Please don't expect memory to be fully compacted after defragmentation. Algorithms inside are based on some heuristics that try to maximize number of Vulkan memory blocks to make totally empty to release them, as well as to maximimze continuous empty space inside remaining blocks, while minimizing the number and size of allocations that need to be moved. Some fragmentation may still remain - this is normal.

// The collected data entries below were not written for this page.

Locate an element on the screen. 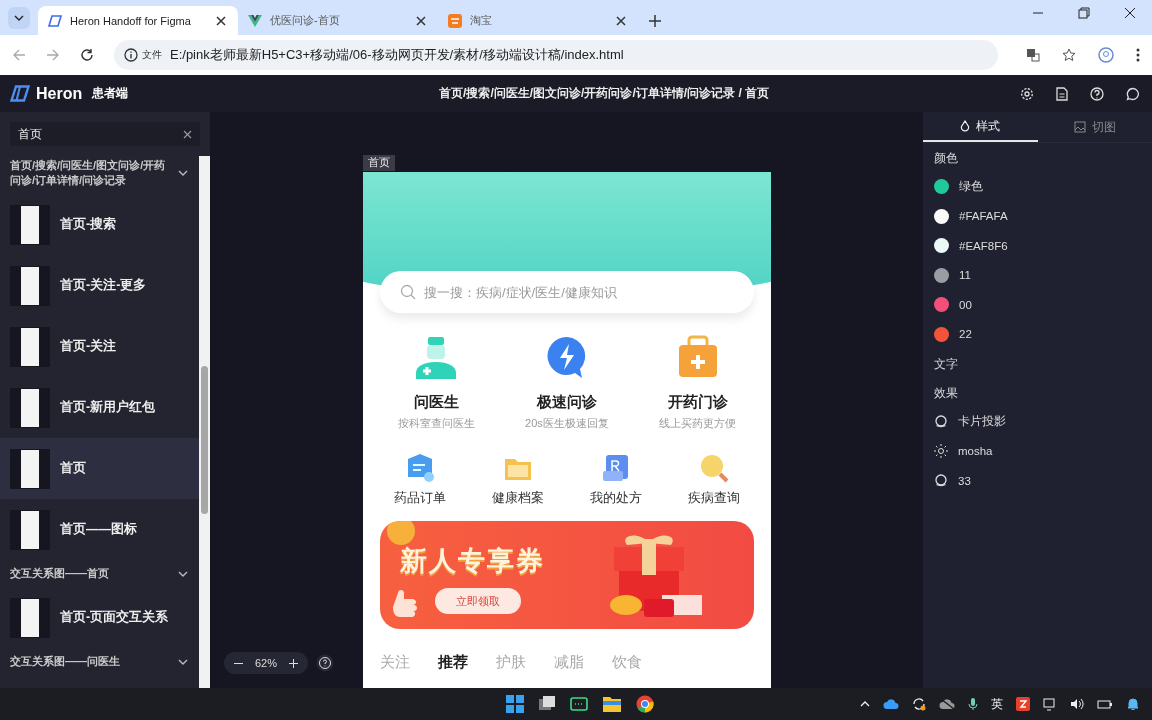 The image size is (1152, 720). sync-icon is located at coordinates (919, 704).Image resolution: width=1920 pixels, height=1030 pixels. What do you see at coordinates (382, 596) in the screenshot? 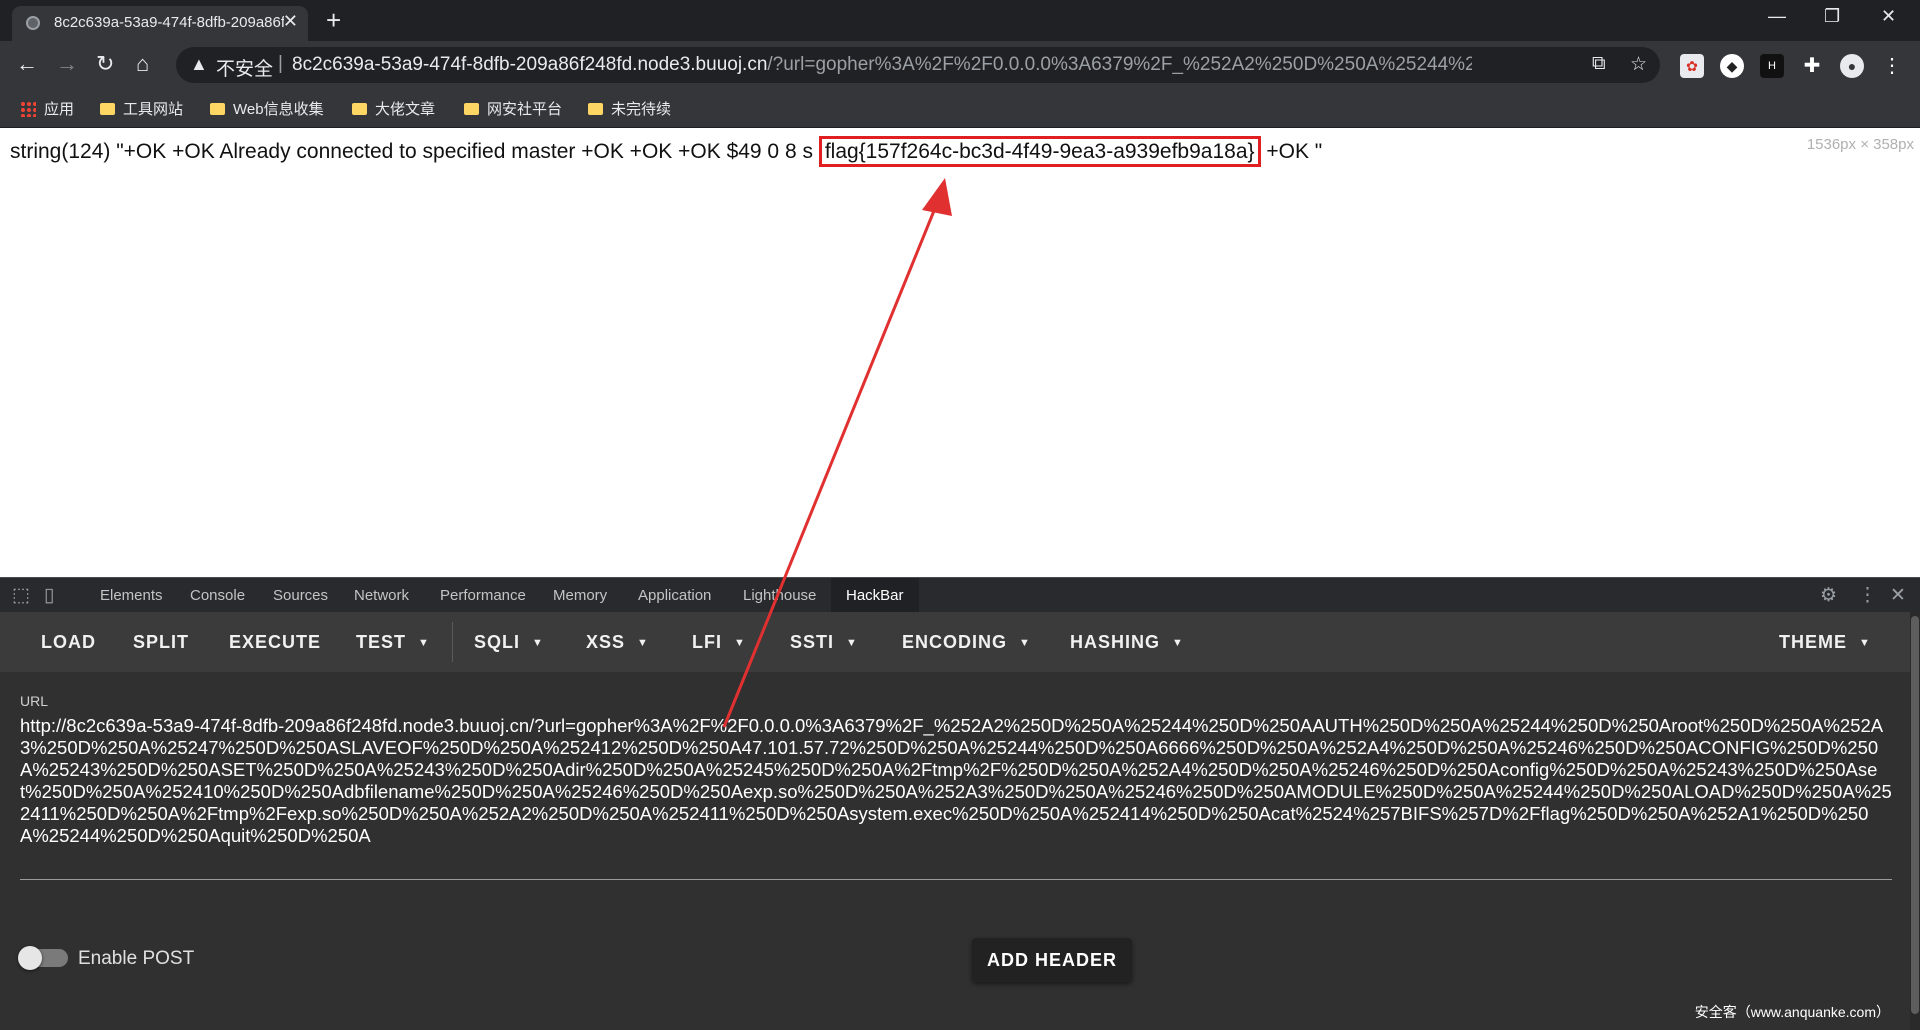
I see `devtools-tab: Network` at bounding box center [382, 596].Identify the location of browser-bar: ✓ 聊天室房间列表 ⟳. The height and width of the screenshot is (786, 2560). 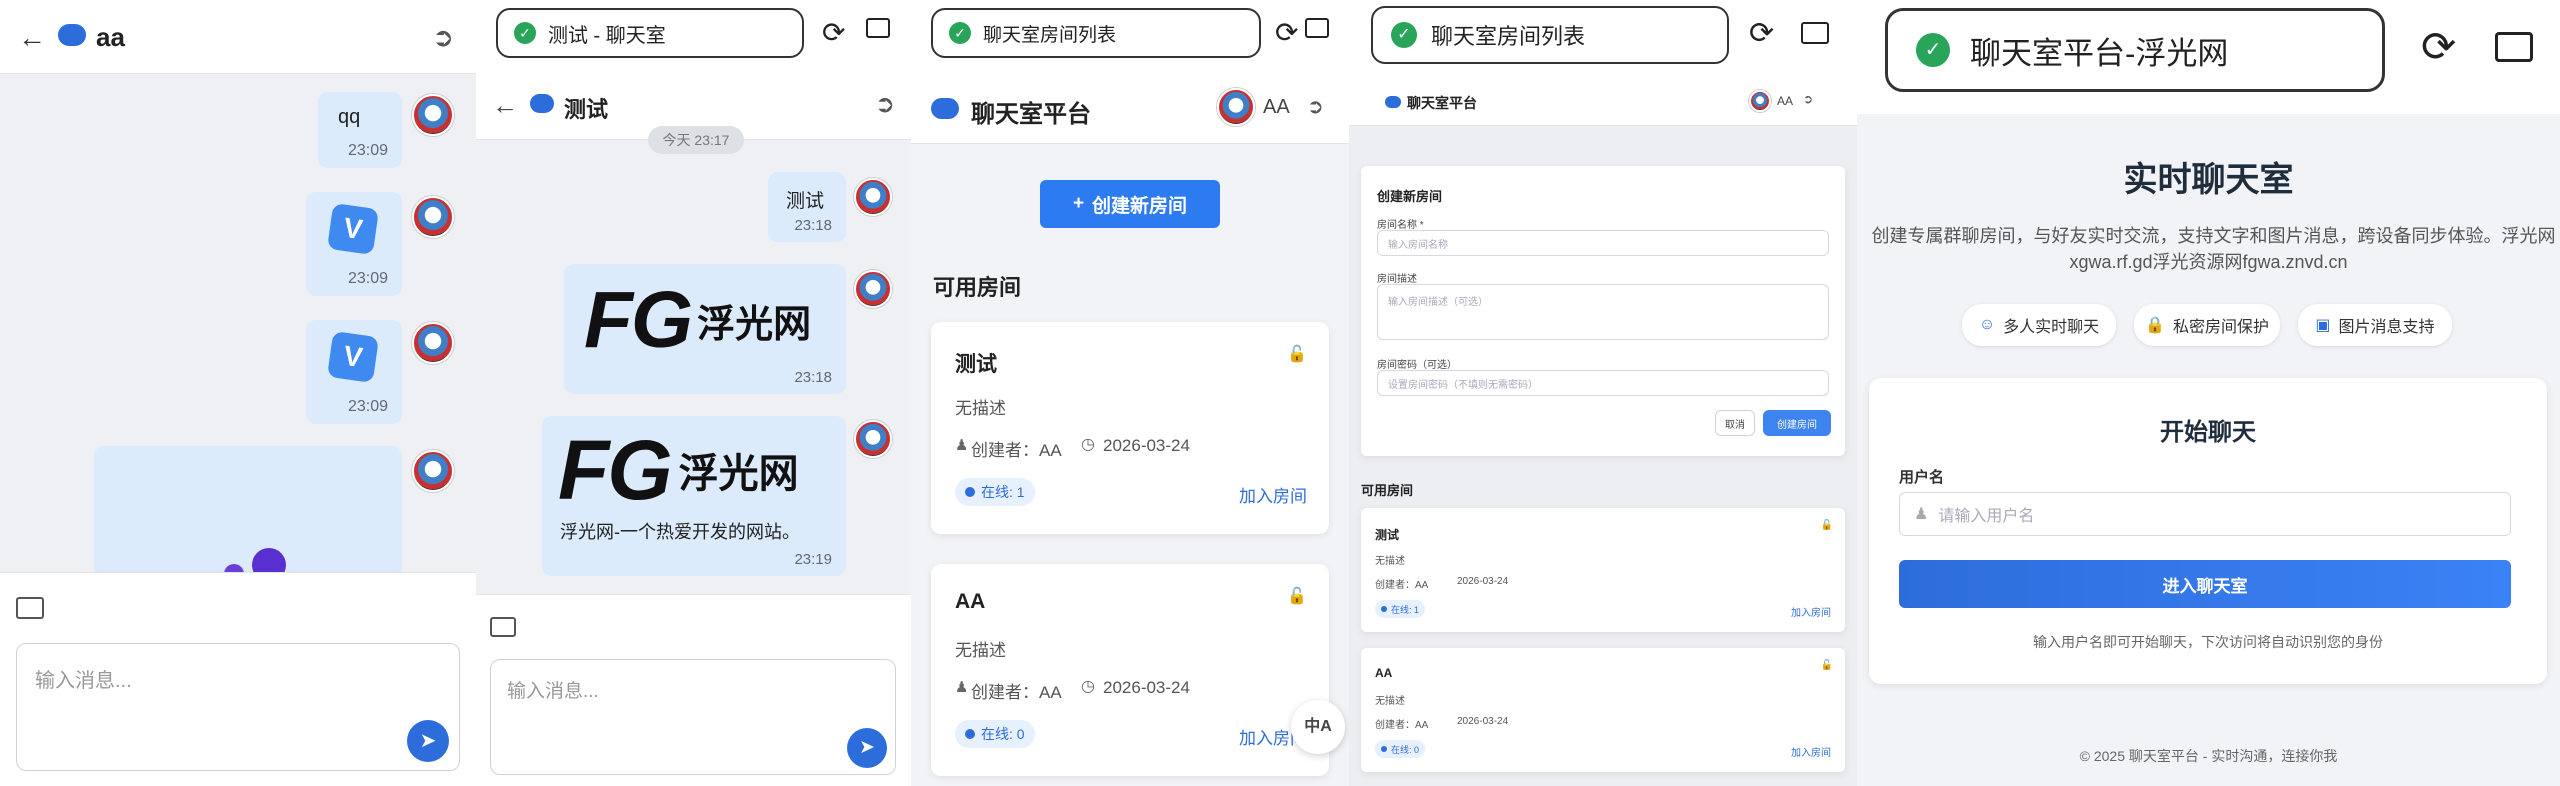
(1130, 35).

Writing custom defragmentation algorithm

If you want to implement your own, custom defragmentation algorithm, there is infrastructure prepared for that, but it is not exposed through the library API - you need to hack its source code. Here are steps needed to do this:

  1. Main thing you need to do is to define your own class derived from base abstract class VmaDefragmentationAlgorithm and implement your version of its pure virtual methods. See definition and comments of this class for details.
  2. Your code needs to interact with device memory block metadata. If you need more access to its data than it's provided by its public interface, declare your new class as a friend class e.g. in class VmaBlockMetadata_Generic.
  3. If you want to create a flag that would enable your algorithm or pass some additional flags to configure it, add them to VmaDefragmentationFlagBits and use them in VmaDefragmentationInfo2::flags.
  4. Modify function VmaBlockVectorDefragmentationContext::Begin to create object of your new class whenever needed.